[SOURCE EXTRACT]
..............................
The following study offers insights into self-awareness:
“One Saturday in 2000, some unsuspecting moviegoers showed up at a suburban theater in Chicago to catch a 1:05 P.M matinee…. They were handed a soft drink and a free bucket of popcorn and asked to stick around after the movie to answer a few questions about the concession stand.
“There was something unusual about the popcorn they received. It was wretched. In fact, it had been carefully engineered to be wretched. It’d been popped five days earlier and was so stale that it squeaked when you ate it. One moviegoer later compared it to Styrofoam packing peanuts, and two others, forgetting that they’d received the popcorn for free, demanded their money back. Some of them got their free popcorn in a medium-sized bucket, and others got a large bucket–the sort of huge tub that looks like it might once have been an above-ground swimming pool. Everybody got their own bucket so there’d be no need to share.
“The researchers responsible were interested in a simple question: Would the people with bigger buckets eat more? Both buckets were designed to be so big that no one could finish their portion. So the actual research question was a bit more specific: Would somebody with a larger inexhaustible supply of popcorn eat more than someone with a smaller inexhaustible supply?
“The researchers weighed the buckets before and after the movie, so they were able to measure precisely how much popcorn each person ate. The results: People with the large buckets ate 53 percent more popcorn than people with the medium size.
“The author of the study, Brian Wansink, described the results in his book Mindless Eating: ‘We’ve run other popcorn studies, and the results were always the same, however we tweaked the details. . . all of our popcorn studies led to the same conclusion. People eat more when you give them a bigger container. Period.’” (From Switch by Heath and Heath)
Those in the study above argued with the results that they knew when they were full, yet those with bigger containers obviously got full with more popcorn than the others.
Sometimes we cannot see the change we need because we are not able to take ourselves out of the situation to see reality. You think you are not so fat, until you find a picture of yourself from years ago and are stunned (personal testimony–full disclosure).
..............................
[DATASET EXCERPTS]

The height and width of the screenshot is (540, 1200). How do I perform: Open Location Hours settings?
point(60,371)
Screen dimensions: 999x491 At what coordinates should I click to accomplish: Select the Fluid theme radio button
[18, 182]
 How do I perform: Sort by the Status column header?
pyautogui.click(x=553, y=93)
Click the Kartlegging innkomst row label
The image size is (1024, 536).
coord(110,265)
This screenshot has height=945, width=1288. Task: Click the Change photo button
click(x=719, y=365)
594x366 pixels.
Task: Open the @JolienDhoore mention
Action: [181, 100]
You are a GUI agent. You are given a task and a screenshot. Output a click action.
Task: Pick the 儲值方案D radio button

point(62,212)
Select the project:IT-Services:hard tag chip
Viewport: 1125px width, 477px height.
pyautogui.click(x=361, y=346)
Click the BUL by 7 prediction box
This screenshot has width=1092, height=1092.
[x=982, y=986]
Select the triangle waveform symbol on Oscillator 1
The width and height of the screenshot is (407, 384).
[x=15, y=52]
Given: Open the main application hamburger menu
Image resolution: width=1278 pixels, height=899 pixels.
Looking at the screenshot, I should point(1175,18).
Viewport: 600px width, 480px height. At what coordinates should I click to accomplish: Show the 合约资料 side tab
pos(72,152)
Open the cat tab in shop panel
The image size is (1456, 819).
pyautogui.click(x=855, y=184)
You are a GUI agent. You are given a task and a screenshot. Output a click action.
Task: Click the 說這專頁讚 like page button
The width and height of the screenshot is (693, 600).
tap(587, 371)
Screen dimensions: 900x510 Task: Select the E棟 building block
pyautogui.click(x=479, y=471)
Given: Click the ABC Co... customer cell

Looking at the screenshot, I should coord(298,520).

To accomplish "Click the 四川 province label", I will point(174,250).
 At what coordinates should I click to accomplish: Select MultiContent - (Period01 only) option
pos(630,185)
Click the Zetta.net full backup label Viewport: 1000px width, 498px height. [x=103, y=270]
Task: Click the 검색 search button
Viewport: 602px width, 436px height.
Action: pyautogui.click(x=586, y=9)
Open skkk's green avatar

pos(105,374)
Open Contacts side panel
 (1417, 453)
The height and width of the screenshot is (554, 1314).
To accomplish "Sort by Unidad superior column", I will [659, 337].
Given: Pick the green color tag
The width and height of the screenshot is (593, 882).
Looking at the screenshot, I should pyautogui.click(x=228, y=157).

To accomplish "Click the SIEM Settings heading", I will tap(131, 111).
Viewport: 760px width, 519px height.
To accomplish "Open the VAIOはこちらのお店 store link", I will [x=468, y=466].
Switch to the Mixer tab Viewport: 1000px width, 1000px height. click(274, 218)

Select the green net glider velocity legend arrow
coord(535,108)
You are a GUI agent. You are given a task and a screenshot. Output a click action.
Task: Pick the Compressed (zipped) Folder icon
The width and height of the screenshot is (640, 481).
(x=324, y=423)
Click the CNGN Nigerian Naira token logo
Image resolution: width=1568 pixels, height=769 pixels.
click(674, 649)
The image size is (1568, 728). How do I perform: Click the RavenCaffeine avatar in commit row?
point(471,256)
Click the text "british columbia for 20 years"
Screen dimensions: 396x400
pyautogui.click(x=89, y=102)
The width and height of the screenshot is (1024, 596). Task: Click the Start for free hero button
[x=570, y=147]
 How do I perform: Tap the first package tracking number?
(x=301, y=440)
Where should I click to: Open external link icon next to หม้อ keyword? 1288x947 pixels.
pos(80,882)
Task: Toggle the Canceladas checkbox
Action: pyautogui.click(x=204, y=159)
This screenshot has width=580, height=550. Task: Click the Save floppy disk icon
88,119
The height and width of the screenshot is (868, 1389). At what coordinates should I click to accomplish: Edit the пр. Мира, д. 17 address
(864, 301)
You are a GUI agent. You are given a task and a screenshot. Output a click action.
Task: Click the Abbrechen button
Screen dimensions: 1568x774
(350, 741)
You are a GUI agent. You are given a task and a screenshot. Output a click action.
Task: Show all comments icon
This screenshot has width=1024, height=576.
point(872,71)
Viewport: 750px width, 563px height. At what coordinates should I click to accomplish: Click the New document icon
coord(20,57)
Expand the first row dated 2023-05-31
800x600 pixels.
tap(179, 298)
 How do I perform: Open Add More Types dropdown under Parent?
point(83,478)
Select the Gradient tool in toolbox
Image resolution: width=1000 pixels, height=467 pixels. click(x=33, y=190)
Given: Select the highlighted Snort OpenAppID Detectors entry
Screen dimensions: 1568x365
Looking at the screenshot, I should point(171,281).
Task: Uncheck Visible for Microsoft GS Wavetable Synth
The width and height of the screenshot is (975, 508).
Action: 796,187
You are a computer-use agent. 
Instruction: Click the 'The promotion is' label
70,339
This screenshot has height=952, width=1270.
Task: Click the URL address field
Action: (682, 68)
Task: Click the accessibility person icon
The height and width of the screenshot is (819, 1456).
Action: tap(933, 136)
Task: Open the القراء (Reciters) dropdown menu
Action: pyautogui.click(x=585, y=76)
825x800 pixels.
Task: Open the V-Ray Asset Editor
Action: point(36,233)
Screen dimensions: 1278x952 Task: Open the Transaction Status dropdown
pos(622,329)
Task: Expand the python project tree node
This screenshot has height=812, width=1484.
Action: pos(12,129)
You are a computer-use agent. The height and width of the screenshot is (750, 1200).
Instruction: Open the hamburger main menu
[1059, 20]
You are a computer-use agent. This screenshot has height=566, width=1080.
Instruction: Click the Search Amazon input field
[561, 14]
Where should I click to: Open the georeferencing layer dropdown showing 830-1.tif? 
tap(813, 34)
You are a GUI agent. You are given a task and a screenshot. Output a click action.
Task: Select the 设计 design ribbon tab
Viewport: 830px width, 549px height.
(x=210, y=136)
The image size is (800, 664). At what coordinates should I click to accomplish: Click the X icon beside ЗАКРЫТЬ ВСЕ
..............................
[GIVEN EXERCISE 1]
Answer these from the popcorn study passage:
(a) How many days before the screening had the popcorn been popped?
(b) How much more popcorn did people with the large buckets eat than people with the medium ones?
(c) In which book did Brian Wansink describe the results?
[GIVEN EXERCISE 2] Using the popcorn study passage, list each detail it gives about when the screening took place.
[GIVEN EXERCISE 3] Continue the popcorn study passage from where it stops.

[WRITTEN RESPONSE 1]
(a) Five days.
(b) 53 percent more.
(c) Mindless Eating.

[WRITTEN RESPONSE 2]
- A Saturday
- In 2000
- A 1:05 P.M. matinee

[WRITTEN RESPONSE 3]
In the church we tend to focus on how we have done things, and when we have had a modicum of success we tend not to see how thing could be better. The status quo becomes comfortable, safe, and can cloud our vision. In those great spiritual movements that brought about sweeping change (like the First Great Awakening) there were plenty of pastors who thought things were just fine like they were. They kept eating the popcorn. But awakenings were led by those who saw beyond the normal.
Today many have realized that while the American church may have had success in reaching people for the past generation, there is a great need to change if we are to reach the current one. Fundamental changes must happen if we are to reach the America of 2010 and beyond. Sometimes our own “successes” have clouded our ability to see this. Example: for years one of the most significant times people in a given church were called to exhibit great faith (sometimes THE most significant time) came via capital campaigns, with a focus on constructing a new building. Buildings do help.
In our day, however, I have been to several congregations (including my own home church, now in 4 services) who have seen dramatic growth and simply cannot build fast enough to keep up with their growth. These churches have leaders who measure the SENDING capacity of a church membership more than the SEATING capacity of the church building. In only the last month I have been in churches with anywhere from two to eight services on Sundays.
These churches have anywhere from 2 to 11 services each weekend, are led by pastors who preach the Scriptures and who love their people, pastors who understand change. In some of these (not all) nice jeans and an untucked dress shirt have replaced a three piece suit, but they pastors have not stepped back one iota from declaring the Word of God. Many are more contemporary in worship style, but there is diversity.
These pastors and others I know whose churches find themselves literally bursting out of their church buildings share a common conviction that the gospel, not self-help messages, remains the need of our time; that church buildings do not set the criteria for church size, but the vast mission field around them. They also understand the need for change.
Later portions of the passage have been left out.